Nelle settimane che seguirono, Russlina imparò a conoscere meglio il Silvano e scoprì che non era affatto rude, né scostante: era solo abituato a trascorrere molto tempo da solo, questo forse lo rendeva un po’ scontroso. Ammirava la cura che riservava alle sue piante, all’orto, alle api e il miele che produceva era il più dolce di tutta la montagna. Lui le mostrò i segreti del bosco, lei la cura di quel frutto meraviglioso, che da quel momento in poi non mancò mai nel suo giardino.
Il cacciatore del bosco
Ogni giorno Russlina e l’Uomo Selvatico si incontravano nel frutteto, dove le pere maturavano sotto il sole caldo, e ad ogni raggio di luce un albero metteva una gemma. I due passarono interminabili momenti di piacevolezza ascoltando lo scorrere del torrente, il cinguettìo degli uccelli, il canto delle cicale. Silvano s’innamorò della bella Russlina, che per lui provava solo un sentimento di profonda, ma innocente amicizia e rifiutò le sue insistenti proposte amorose.
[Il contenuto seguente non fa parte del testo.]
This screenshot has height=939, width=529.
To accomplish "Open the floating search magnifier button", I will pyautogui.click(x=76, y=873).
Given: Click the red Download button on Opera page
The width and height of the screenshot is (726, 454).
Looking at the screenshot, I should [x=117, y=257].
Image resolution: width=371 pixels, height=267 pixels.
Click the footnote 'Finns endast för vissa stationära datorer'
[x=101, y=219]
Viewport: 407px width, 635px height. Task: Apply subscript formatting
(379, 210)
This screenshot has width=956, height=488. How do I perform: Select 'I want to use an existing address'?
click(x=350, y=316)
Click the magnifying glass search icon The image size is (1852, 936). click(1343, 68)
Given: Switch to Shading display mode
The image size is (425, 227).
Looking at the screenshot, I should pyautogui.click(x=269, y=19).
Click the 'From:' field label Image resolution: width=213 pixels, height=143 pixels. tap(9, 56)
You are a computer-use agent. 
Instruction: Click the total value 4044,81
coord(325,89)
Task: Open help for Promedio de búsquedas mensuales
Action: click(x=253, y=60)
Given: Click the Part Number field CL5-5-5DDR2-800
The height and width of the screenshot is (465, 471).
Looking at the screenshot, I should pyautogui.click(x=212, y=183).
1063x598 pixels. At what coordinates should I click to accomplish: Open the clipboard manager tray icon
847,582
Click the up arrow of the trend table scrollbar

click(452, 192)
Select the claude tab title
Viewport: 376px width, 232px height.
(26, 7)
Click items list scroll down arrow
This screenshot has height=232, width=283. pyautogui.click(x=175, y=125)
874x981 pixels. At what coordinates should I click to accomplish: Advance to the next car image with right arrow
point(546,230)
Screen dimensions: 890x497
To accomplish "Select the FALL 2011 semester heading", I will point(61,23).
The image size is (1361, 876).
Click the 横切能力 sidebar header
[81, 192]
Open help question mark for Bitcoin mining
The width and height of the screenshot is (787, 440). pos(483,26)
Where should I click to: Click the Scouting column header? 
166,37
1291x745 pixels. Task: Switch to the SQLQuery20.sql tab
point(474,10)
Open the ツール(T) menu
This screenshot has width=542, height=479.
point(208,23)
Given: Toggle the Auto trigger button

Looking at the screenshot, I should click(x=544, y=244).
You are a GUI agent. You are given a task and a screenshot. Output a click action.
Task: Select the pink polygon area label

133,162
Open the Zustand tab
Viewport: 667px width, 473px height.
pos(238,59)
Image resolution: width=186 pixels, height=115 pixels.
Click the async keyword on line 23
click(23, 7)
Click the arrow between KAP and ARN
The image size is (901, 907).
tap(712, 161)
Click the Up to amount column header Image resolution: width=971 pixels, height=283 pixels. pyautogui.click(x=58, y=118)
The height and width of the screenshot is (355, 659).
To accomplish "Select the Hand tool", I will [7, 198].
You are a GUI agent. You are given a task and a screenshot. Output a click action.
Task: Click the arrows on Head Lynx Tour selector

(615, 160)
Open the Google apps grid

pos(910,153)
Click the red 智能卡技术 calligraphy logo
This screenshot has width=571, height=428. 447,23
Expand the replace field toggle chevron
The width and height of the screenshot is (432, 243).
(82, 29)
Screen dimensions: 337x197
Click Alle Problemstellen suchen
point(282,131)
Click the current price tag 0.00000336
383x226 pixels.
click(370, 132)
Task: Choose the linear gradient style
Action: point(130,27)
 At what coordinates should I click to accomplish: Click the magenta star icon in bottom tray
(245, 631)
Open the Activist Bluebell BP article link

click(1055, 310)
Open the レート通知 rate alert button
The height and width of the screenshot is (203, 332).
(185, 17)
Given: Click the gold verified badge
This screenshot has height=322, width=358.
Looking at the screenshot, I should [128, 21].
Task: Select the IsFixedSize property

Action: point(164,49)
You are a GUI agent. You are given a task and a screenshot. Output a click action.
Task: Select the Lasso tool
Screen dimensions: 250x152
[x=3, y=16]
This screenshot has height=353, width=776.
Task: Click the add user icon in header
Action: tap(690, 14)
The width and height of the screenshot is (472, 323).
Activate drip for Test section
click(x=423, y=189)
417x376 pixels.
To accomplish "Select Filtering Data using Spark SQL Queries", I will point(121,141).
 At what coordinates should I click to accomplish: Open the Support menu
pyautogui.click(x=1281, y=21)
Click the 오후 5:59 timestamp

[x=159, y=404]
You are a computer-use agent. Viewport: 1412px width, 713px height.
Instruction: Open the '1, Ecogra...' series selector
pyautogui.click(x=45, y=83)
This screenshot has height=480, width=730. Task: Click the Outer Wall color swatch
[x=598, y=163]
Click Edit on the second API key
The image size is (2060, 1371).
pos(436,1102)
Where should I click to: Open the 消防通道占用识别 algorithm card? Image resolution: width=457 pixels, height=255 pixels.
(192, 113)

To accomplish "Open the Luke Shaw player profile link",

La bella ninfa era in realtà innamorata di Accio, un cacciatore del villaggio che vivamente ricambiava il suo amore, il quale un bel giorno si avventurò nel bosco armato di arco e frecce per la caccia al cervo. Giunto al frutteto, vide la ninfa e il gigante che coglievano pere mature dall’albero, sentì dentro di sé il morso della gelosia: attese a lungo che la sua amata si allontanasse, per tendere un agguato al Silvano. Si appostò su un albero, non appena vide che il gigante dormiva gli scoccò una freccia nel fianco.
L’Uomo Selvatico si svegliò di soprassalto urlando per il dolore e guardatosi intorno scorse il cacciatore che armava nuovamente il suo arco: non restò ad attenderlo ma gli corse incontro, lo afferrò per il collo e intraprese con lui una colluttazione violentissima. Silvano menava colpi furenti l’altro si ritrovò sopraffatto nel corpo a corpo e cadde esanime sul prato, battendo la nuca su un sasso. Non si rialzò mai più.
Il pianto di Russlina
Quando la bella Russlina si accorse della morte di Accio, pianse lacrime amare. Il suo pianto continuò a sgorgare dai suoi occhi tristi senza mai fermarsi per settimane, mesi, anni e da allora si può dire che non ha ancora mai smesso di piangere: è sempre lì che continua a lamentare il dolore per la perdita del suo amato cacciatore, le sue lacrime scorrono impetuose fino a gettarsi disperate nel Panaro. Dal suo pianto è nato il torrente Missano, nella cui terra cresce il frutto meraviglioso che la ninfa aveva mostrato un giorno all’Uomo Selvatico, e che questi mostrò ai contadini del villaggio.
Da allora il povero Silvano è tornato a vivere in solitudine, ombroso e schivo, compare ogni tanto a chi si avventura solo nel bosco, o spaventa gli amanti che si appartano nei pressi del torrente. Chi non lo teme però, può andarlo a trovare e allora gli insegnerà il segreto del frutto meraviglioso.